A NATUREZA DA PRIMEIRA RESSURREIÇÃO
Em Apocalipse 20.4-6, o apóstolo João se refere a pessoas que “viveram e reinaram com Cristo durante mil anos” (20.4), descrevendo este vir à vida como “a primeira ressurreição” (20.5).[6] De acordo com o Premilenismo Futurista, esta é a primeira de duas ressurreições físicas em Apocalipse 20, ressurreições que são separadas por mil anos. A primeira é uma ressurreição dos justos – os crentes fiéis que são martirizados durante a tribulação (20.4) – e a segunda ressurreição é dos ímpios que estarão diante do trono do Juízo Final, após o reino milenar (20.11-15), conforme João escreve: “viveram e reinaram com Cristo durante mil anos. Os restantes dos mortos não reviveram até que se completassem os mil anos” (20.4-5).

Amilenistas e Posmilenistas rejeitam as descrições sobre as duas ressurreições físicas separadas por mil anos, insistindo que “a primeira ressurreição” no início dos mil anos não é física, mas espiritual. Eles explicam a natureza espiritual desta ressurreição de várias maneiras, mas a visão mais comum deles é que a primeira ressurreição se refere à regeneração dos crentes no momento da conversão. Desta forma, a primeira ressurreição ocorre durante a era presente quando aqueles que estão espiritualmente mortos são vivificados em Cristo (Jo 5.25; Ef 2.4-6; Cl 2.12-13; 1Jo 3.14) e vivem para reinar com Ele no presente reino milenar.

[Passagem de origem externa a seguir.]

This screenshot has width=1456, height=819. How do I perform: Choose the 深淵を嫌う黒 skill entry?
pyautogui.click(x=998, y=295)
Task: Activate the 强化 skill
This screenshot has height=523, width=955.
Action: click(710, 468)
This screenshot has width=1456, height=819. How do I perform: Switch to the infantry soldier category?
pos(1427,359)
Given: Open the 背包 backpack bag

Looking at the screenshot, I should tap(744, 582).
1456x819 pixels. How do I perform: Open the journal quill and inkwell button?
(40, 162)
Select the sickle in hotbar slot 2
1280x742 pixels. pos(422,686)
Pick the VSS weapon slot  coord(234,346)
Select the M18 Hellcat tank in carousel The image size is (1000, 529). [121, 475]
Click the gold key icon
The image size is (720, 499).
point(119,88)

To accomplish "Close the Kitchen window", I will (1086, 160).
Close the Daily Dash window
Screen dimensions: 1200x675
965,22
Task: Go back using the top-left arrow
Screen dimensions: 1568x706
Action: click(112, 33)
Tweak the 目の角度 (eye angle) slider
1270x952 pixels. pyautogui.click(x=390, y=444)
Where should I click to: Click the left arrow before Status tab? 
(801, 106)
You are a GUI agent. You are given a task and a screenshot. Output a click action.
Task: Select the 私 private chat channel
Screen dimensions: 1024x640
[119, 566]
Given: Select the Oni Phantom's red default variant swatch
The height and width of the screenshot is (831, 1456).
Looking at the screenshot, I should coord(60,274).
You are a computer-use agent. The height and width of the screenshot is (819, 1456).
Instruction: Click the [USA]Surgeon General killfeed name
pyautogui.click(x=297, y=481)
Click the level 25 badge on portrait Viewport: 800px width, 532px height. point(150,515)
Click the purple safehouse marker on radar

Porém, há várias dificuldades com este ponto de vista. Primeiro, a palavra traduzida como “ressurreição” (anastasis) é usada outras quarenta e uma vezes no Novo Testamento e nunca se refere à regeneração. Essa objeção não é conclusiva porque é teoricamente possível que João esteja usando esta palavra de uma maneira única – mas isto coloca o ônus da prova sobre aqueles que dizem que ela é usada dessa maneira em Apocalipse 20.

Um segundo problema diz respeito ao reviver dos “restantes dos mortos” no início do versículo 5. Quando João diz que essas pessoas “reviveram” (ezêsan), os intérpretes concordam que esta palavra se refere a uma ressurreição física. Todavia, pelo fato de João usar a mesma forma da mesma palavra grega (ezêsan) para se referir ao “vir à vida” dos indivíduos no versículo 4, segue-se logicamente que essa “primeira ressurreição” é uma ressurreição física também. Caso contrário, “somos confrontados com o problema de uma mesma palavra estar sendo usada no mesmo contexto com dois significados completamente distintos, porém sem qualquer indicação quanto à mudança de significado”.[7] O Premilenismo Futurista não tem esse problema, pois ele vê o verbo ezêsan
como se referindo a uma ressurreição física nos dois versículos – uma ressurreição dos justos no versículo 4 e uma ressurreição dos ímpios no versículo 5. [Pois esta é a intenção clara do autor inspirado].

Em terceiro lugar, esta passagem indica que todo o grupo de indivíduos que são ressuscitados na primeira ressurreição é ressuscitado junto no início do milênio e reinará juntamente com Cristo pela totalidade dos mil anos (Ap 20.4-6). Isso fica claro a partir da gramática da passagem.[8] No entanto, de acordo com a visão de que a primeira ressurreição é igual à regeneração, os crentes são regenerados ao longo dos mil anos (que é visto como a era atual), de modo que a entrada dos santos neste reinado é distribuída ao longo do milênio. Isso simplesmente não se encaixa com a visão de João como ele a descreve.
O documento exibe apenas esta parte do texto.